A court case involving Landstar, a mysterious driver named James and the theft of valuable cargo is being viewed as a significant victory for the brokerage industry.
The 11th U.S. Circuit Court of Appeals has affirmed a lower court ruling that Jacksonville, Florida-based Landstar was not negligent in the August 2020 theft of a truckload of expensive freight.
The players in the drama are Landstar Ranger, one of the brokerage company’s operating units; Tessco Technologies, a manufacturer of wireless communications technology that hired Landstar to move a truckload of its products from Colorado to Maryland; L&P Transportation, the carrier that Landstar booked to move the freight; somebody named “James” who snookered Landstar into thinking he was representing L&P but instead picked up the cargo and was never seen again; and Aspen American Insurance, which insured Tessco, paid it for its losses and then sued Landstar.
In an email blast, the trucking-focused law firm Scopelitis, Garvin, Light, Hanson & Feary called the ruling, handed down last week, “an important victory for freight brokers.”
Regardless of the legal win, the facts in the case as laid out by the appellate court are not complimentary to Landstar (NASDAQ: LSTR). “Landstar received a call from someone named ‘James’ claiming to represent L&P and attempting to collect the scheduled shipment,” the court says in its recap of what occurred. “Despite noticing discrepancies between the company information provided by ‘James’ and that listed for L&P in Landstar’s system, Landstar
dispatched Tessco’s shipment to James. Unsurprisingly, James was a fraud, and he stole Tessco’s cargo.”
At the root of the lower court’s decision and the appellate court affirmation is the role of the Federal Aviation Administration Authorization Act, known as F4A. That 1994 law bars state action that would impact a motor carrier’s “prices, routes and services.” But it also allows state legal action if the matter being disputed between two parties involves an issue of safety, a term that is far from defined in the legal history of F4A.

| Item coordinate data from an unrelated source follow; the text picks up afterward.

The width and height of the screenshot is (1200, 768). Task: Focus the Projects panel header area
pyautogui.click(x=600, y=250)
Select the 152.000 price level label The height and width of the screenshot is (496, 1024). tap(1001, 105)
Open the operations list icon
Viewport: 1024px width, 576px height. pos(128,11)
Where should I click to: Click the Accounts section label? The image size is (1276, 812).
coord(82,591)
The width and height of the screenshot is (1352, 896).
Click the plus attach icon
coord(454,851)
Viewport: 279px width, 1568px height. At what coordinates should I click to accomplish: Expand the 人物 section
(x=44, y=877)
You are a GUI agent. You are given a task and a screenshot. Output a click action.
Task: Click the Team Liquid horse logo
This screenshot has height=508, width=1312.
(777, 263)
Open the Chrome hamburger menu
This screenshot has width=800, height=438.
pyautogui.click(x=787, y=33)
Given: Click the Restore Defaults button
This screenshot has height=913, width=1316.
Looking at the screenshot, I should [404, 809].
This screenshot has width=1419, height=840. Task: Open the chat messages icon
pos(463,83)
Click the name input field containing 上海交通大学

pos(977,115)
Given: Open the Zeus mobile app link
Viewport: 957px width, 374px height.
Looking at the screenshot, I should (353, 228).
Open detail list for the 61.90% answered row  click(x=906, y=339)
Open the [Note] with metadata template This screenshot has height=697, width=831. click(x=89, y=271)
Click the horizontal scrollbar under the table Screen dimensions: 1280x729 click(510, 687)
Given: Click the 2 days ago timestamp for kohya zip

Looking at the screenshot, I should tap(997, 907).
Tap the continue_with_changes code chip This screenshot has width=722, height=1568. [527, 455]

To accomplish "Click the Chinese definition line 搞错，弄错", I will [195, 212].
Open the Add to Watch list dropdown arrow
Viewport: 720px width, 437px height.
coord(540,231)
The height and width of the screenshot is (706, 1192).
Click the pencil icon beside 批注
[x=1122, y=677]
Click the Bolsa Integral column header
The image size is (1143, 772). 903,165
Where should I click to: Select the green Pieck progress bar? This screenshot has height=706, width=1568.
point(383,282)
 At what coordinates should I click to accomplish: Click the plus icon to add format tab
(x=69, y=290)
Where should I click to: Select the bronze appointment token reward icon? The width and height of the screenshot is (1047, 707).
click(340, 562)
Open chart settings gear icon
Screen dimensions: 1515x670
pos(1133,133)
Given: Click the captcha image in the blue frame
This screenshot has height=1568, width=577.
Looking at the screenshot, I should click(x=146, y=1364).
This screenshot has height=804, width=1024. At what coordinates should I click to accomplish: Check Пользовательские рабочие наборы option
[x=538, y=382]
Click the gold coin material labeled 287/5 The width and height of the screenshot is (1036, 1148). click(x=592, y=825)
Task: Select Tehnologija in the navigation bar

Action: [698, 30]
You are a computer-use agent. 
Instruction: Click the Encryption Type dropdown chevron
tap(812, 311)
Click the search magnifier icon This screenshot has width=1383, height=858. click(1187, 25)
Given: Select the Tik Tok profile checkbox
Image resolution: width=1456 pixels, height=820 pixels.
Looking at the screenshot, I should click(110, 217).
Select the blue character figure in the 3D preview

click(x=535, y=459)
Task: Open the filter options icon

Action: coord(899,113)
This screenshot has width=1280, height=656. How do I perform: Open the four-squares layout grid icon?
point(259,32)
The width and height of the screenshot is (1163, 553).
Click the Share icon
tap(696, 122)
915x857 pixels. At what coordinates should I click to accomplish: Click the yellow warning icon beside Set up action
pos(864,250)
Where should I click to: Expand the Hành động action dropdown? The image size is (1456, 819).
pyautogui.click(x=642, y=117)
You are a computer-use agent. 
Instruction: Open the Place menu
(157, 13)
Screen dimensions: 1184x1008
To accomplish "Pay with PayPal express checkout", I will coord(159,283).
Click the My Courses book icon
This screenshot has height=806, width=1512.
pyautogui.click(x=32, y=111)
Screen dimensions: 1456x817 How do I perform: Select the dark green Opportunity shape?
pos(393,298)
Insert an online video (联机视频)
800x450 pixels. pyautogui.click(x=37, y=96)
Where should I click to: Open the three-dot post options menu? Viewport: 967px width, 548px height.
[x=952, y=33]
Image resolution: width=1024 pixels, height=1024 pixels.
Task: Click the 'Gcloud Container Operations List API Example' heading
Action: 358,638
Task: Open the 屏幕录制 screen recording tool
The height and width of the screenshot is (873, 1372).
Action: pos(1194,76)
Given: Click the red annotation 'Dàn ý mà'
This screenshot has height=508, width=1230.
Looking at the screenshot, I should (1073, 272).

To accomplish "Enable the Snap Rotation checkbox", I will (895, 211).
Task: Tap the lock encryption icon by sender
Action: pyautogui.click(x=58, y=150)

In an email to FreightWaves, Prasad Sharma of Scopelitis said F4A can preempt a negligence claim under state law if it can be shown that the claims are related to the the prices/routes/services combination, and that the claim doesn’t “fall within the exception to preemption for the safety regulatory authority of a state with respect to motor vehicles.” While F4A does govern brokerages, the term “motor vehicles” proved key in the appellate court’s decision.
Sharma conceded that federal courts have been “all over the board” on the issue of F4A preemption. Most notably, a case against C.H. Robinson (NASDAQ: CHRW) that the Supreme Court declined to review last year saw the 9th Circuit rule that an accident which left a driver paralyzed was the fault of the 3PL giant because it had hired the truck involved in the crash and that safety exemption meant that F4A didn’t protect Robinson.
The appellate court decision in Aspen vs. Landstar accepts some parts of the Aspen argument.
“We agree with Aspen that the negligence standard it seeks to enforce (against Landstar) is ‘genuinely responsive to safety concerns’ and thus within Florida’s ‘safety regulatory authority,’” the court writes, citing language from precedents. Landstar’s argument that the theft of the cargo does not involve safety because nobody was physically hurt was also rejected by the appellate court: “We see no basis to conclude, as Landstar seems to suggest, that tort actions for property damage under Florida law are categorically divorced from safety concerns.”
At issue, the court says, is whether Florida’s body of tort law applies to a broker who has taken actions that could be viewed as negligent and whether those actions could be viewed as “genuinely responsive to safety concerns,” the test under which F4A can be pushed aside in favor of state law. The appellate court agreed with the lower court that backed Aspen’s arguments that the safety exemption could be invoked in the case against Landstar.
But then in a legally complex argument, the court ruled that an exemption from F4A ultimately doesn’t work in the Aspen vs. Landstar case because Landstar is defined by the court as a broker and not a motor vehicle.
The first part of the decision — that Aspen’s citation of Florida safety and negligence law allows it an exemption under F4A — is not enough to actually take Landstar out from under the law’s protection. It needed a second ruling.
But that second ruling can’t be reached against Landstar because it is defined as a broker. And “in light of these definitions, a claim against a broker is necessarily one step removed from a ‘motor vehicle’ because the ‘definitions make clear that … a broker … and the services it provides have no direct connection to motor vehicles,” the court said in its decision, quoting from other legal precedents.
The court concedes that the language in F4A — that its safety exemption is “with respect to motor vehicles” — has never been “squarely interpreted” by any federal court. But in the Landstar case, the 11th Circuit determined that the phrase “motor vehicles” “limits the safety exception’s application to state laws that have a direct relationship to motor vehicles.” And since a broker is not a motor vehicle, the safety exemption can’t be claimed.
“A ‘broker,” by definition, may not provide motor vehicles transportation for compensation; only a ‘motor carrier’ may perform that task,” the court said. And since the safety exception applies to motor vehicles, and Landstar — according to the court — does not meet that definition, the safety exemption under F4A can’t be invoked, the court said.